D. Assessment of Methodological Quality of Individual Studies
Article quality will be assessed differently for RCTs and observational studies during the final qualitative and quantitative review. For RCTs, the dual, independent review of article quality will be based on the Cochrane Collaboration’s Risk of Bias Tool.24 For non-randomized observational studies, we will use the Newcastle Ottawa Scale.25 Additionally, we plan to use selected items from the McHarm Tool for assessing adverse events.26 We will supplement these tools with additional quality assessment questions based on recommendations in the Guide for Conducting Comparative Effectiveness Reviews.27 For both the RCTs and the non-randomized studies, the overall study quality will be assessed as:
- Good (low risk of bias). These studies had the least bias, and the results were considered valid. These studies adhered to the commonly held concepts of high quality, including the following: a clear description of the population, setting, interventions, and comparison groups; appropriate measurement of outcomes; appropriate statistical and analytic methods and reporting; no reporting errors; a low dropout rate; and clear reporting of dropouts.
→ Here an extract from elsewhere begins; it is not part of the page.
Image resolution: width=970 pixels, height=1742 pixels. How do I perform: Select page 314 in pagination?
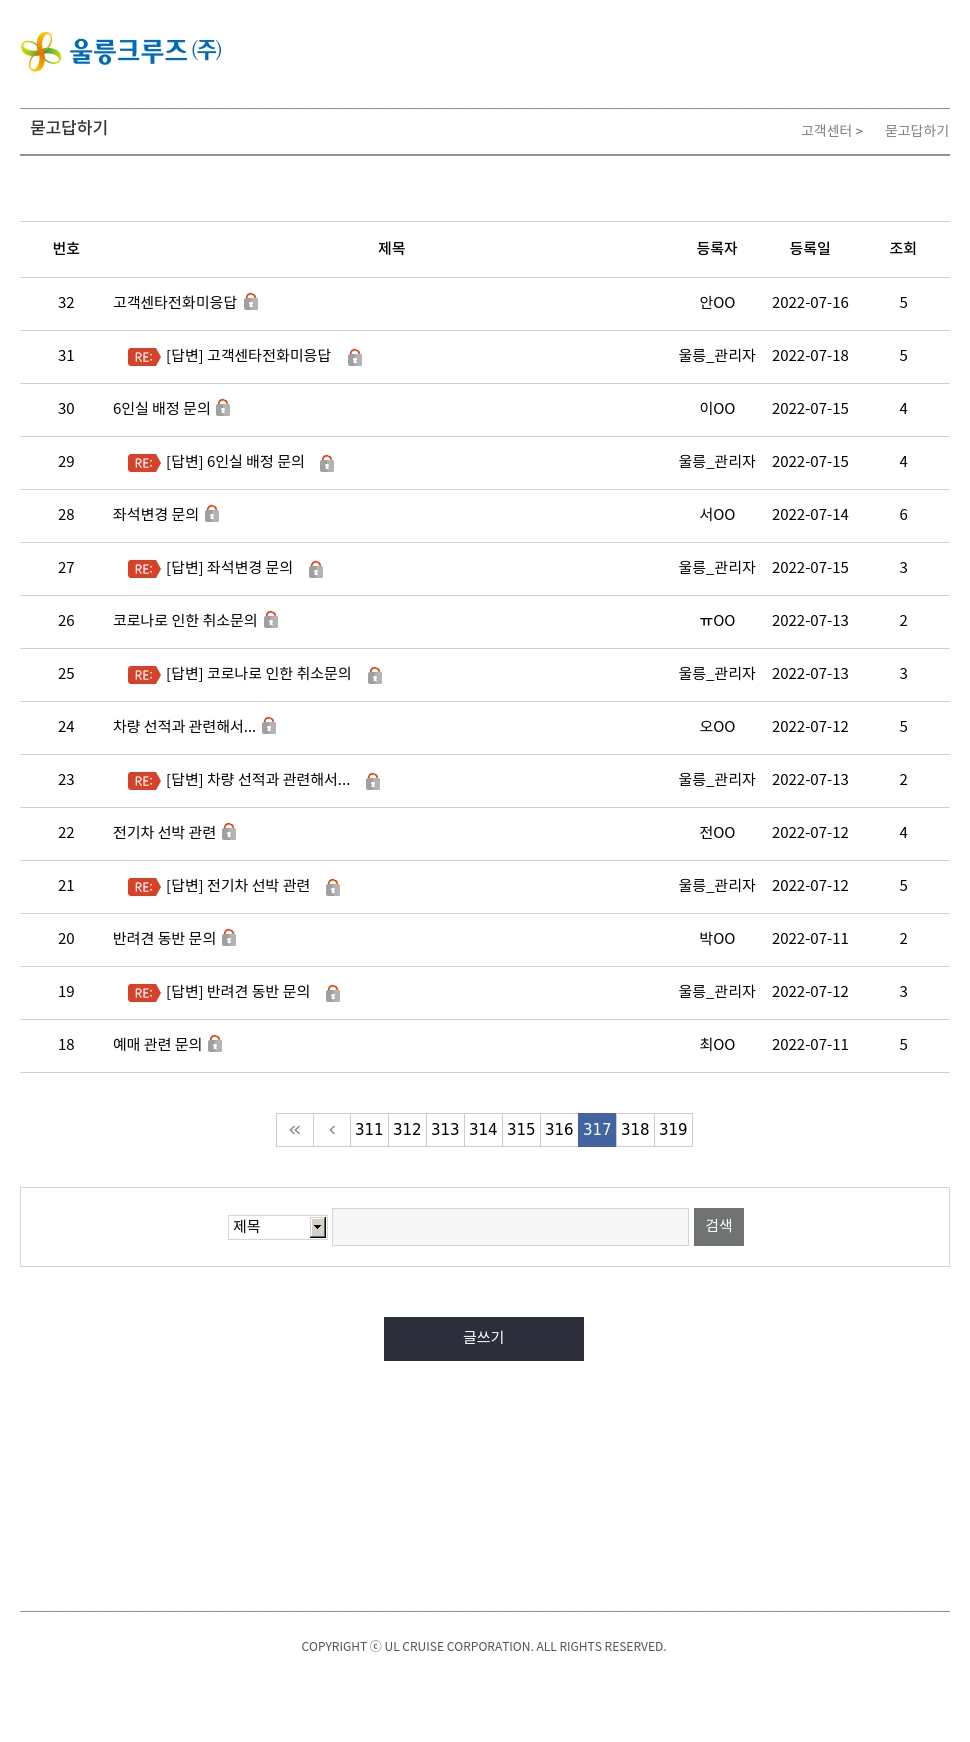pyautogui.click(x=483, y=1130)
- Fair. These studies were susceptible to some bias, but not enough to invalidate the results. They did not meet all the criteria required for a rating of good quality because they had some deficiencies, but no flaw was likely to cause major bias. The study may have been missing information, making it difficult to assess limitations and potential problems.
- Poor (high risk of bias). These studies had significant flaws that might have invalidated the results. They had serious errors in design, analysis, or reporting; large amounts of missing information; or discrepancies in reporting.
E. Data Synthesis
We will conduct meta-analyses when there are sufficient data (at least 3 studies) and studies are sufficiently homogenous with respect to key variables (population characteristics, study duration, and drug dose). We will then use these meta-analyses to conduct a network (also called mixed effects) meta-analysis (NMA).
We will attempt to conduct NMA to compare relative effects of different drug classes and of different agents within a drug class. We will not perform one comprehensive NMA considering each single agent because we consider such a treatment network to be too broad and at risk for considerable inconsistency. For all NMA we will conduct the following steps:
The first step in conducting the network meta-analysis is the creation of a network graph. For each outcome and treatment network (i.e. inter-class and within-class comparisons), we will construct a network graph that shows direct and indirect comparisons of the different interventions. Network graphs allow identifying all paths that contribute to the indirect comparisons and calculation of their effects estimates. This analysis will also generate the point estimates and measure of heterogeneity for each direct comparison and, thereby, allows a first appreciation of differences between direct and indirect evidence (known as inconsistency). This initial step for looking at inconsistency will, together with subsequent analyses, inform the decision whether a network meta-analysis should be conducted.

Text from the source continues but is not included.